The government broadcast service has been airing Limbaugh’s program since the 1990s, but the announcement of the “Best of Rush” show on AFN’s Facebook page received mostly negative feedback from commenters.

Though many cheered Limbaugh as a voice of the people, others disdained him as divisive and accused him of bigotry, sexism and racism. Of 180 comments on the growing thread Tuesday, the majority questioned or expressed disapproval of AFN’s decision to air the program.

“I don’t want the troops exposed to this horrible content anymore,” Paul Robinson, a retired IT manager with the Defense Media Activity, said in a comment Feb. 25.

In a conversation Monday with Stars and Stripes via Facebook Messenger, Robinson said re-running Limbaugh’s shows has no place in the current climate.

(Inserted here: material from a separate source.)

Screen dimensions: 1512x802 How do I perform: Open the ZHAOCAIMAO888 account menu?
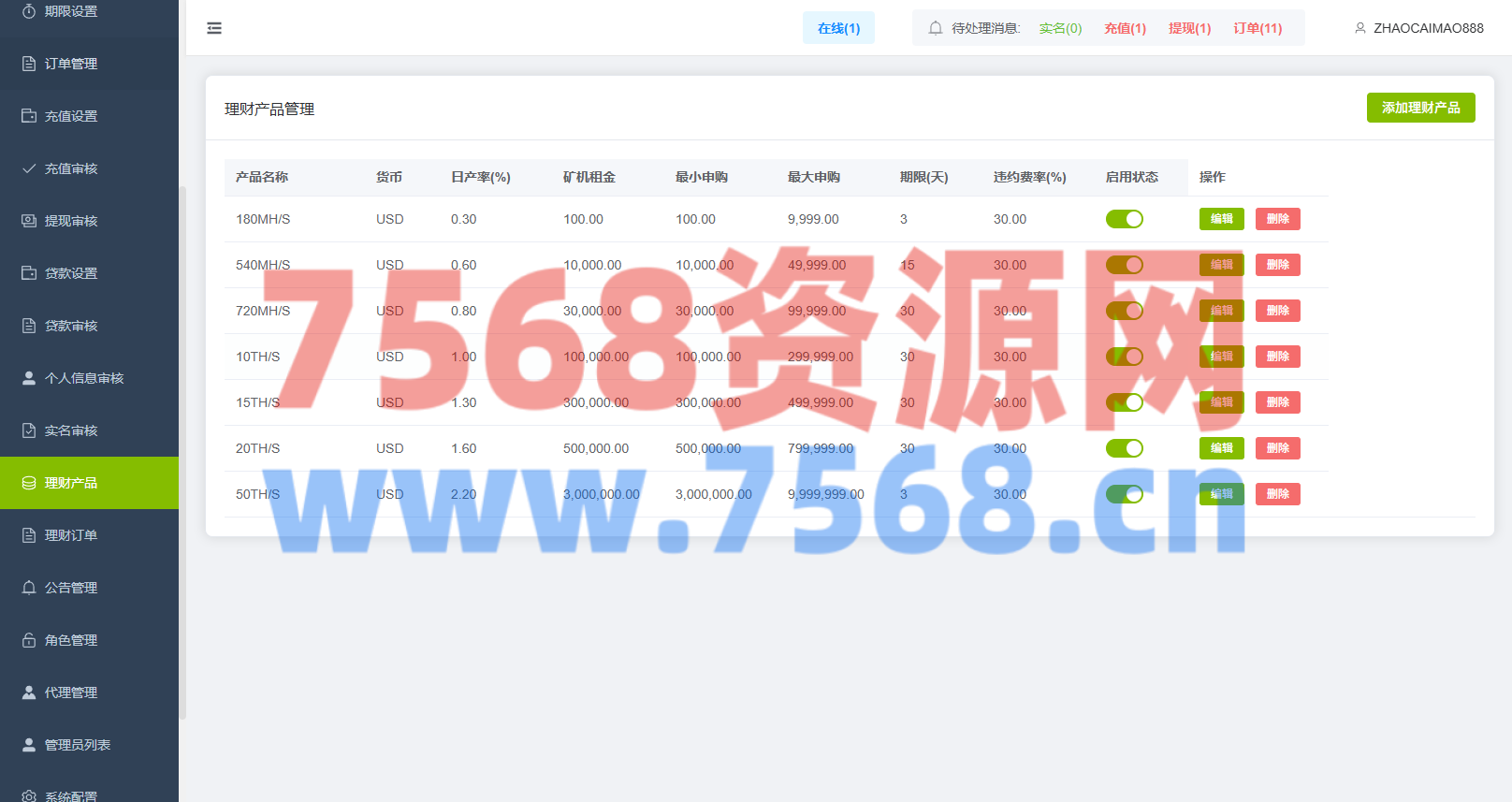coord(1428,28)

“It is certainly tone-deaf and not in step with leadership,” he said. “I do not advocate propaganda in any way, but simply removing such programming would reinforce the message from all leadership levels that extreme views are not tolerated. It is not okay, for example, to objectify women in the workplace, nor to bully others, but this is exactly what Limbaugh's program is all about.”

AFN responded in the comments on Sunday, saying it is airing the “Best of Rush” program based on ratings.

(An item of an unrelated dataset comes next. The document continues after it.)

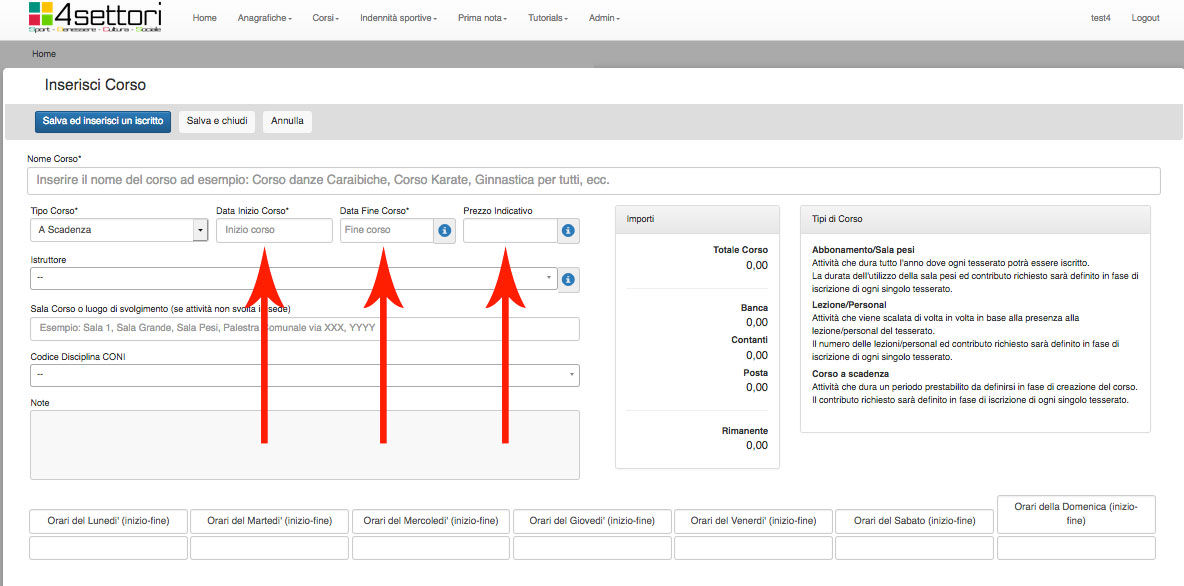Click into the Note text area
1184x586 pixels.
point(304,444)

“AFN programs according to United States popularity, not viewpoint or content,” the broadcaster said in the comments section of its original post Sunday and in an email to Stars and Stripes on Tuesday.

“During the 25 plus years Rush Limbaugh’s radio program has aired on the American Forces Network, we have received a variety of feedback, both pro and con,” AFN spokesman George Smith wrote in the email. “The latest reactions are consistent with the past. The comments from Mr. Limbaugh reflect his opinions alone, and not AFN.”

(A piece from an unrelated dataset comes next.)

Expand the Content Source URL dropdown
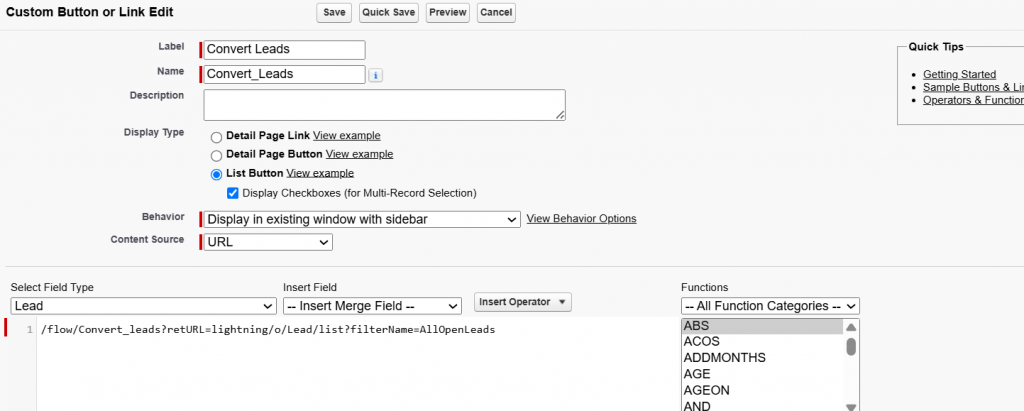This screenshot has width=1024, height=411. [267, 242]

Some commenters stood up for Limbaugh, who in February 2020 was awarded the Presidential Medal of Freedom by then-President Donald Trump during a State of the Union address.

“If people want to hear it, let them hear it,” David Tier, formally assigned to the George C. Marshall European Center for Security Studies in Germany, said in the comment thread Feb. 26.

Tier in a Facebook message to Stars and Stripes said he encouraged fighting “cancel culture” and that the program is “a First Amendment right.”

Some comments also noted that this radio special is coming in the middle of a military-wide stand down to address extremism in the ranks. Secretary of Defense Lloyd Austin ordered every command in the Department of Defense to take a one-day break from normal operations to lead a discussion on extremism. The order was signed Feb. 5 and must be completed by April 6.

Controversial moments on Limbaugh’s show include suggesting female service members be grouped together so their “menstrual cycles sync” and they can be “ready to be banshees”; calling a woman who accused Duke University lacrosse players of raping her a “ho”; and playing celebratory sound effects while reading the names of people who died of AIDS.

Limbaugh later called the AIDS segment one of the “most regretful things I’ve ever done,” according to The New York Times.

Smith said AFN welcomes feedback from its audience and can be contacted through its website, myafn.net.

In Central Europe, the full three-hour “Best of Rush” show will air on AFN 360’s PowerTalk at 7 p.m. Mondays as well as 7 a.m. and 7 p.m. Tuesday-Friday. The first hour of the show airs on AFN 360’s The Voice at 6 p.m. Monday-Friday.

In Japan and Korea, the show airs at 3 a.m. and 3 p.m. Tuesday-Saturday on Power Talk. AFN airs the first hour of the show Tuesday-Saturday at 2 a.m. on The Voice.

PowerTalk and The Voice are two of the 10 talk, sports and music services streaming on AFN 360 Internet radio. Listeners may tune in by downloading the free AFN360 app at the Apple App Store or the Google Play Store for an Apple or Android device.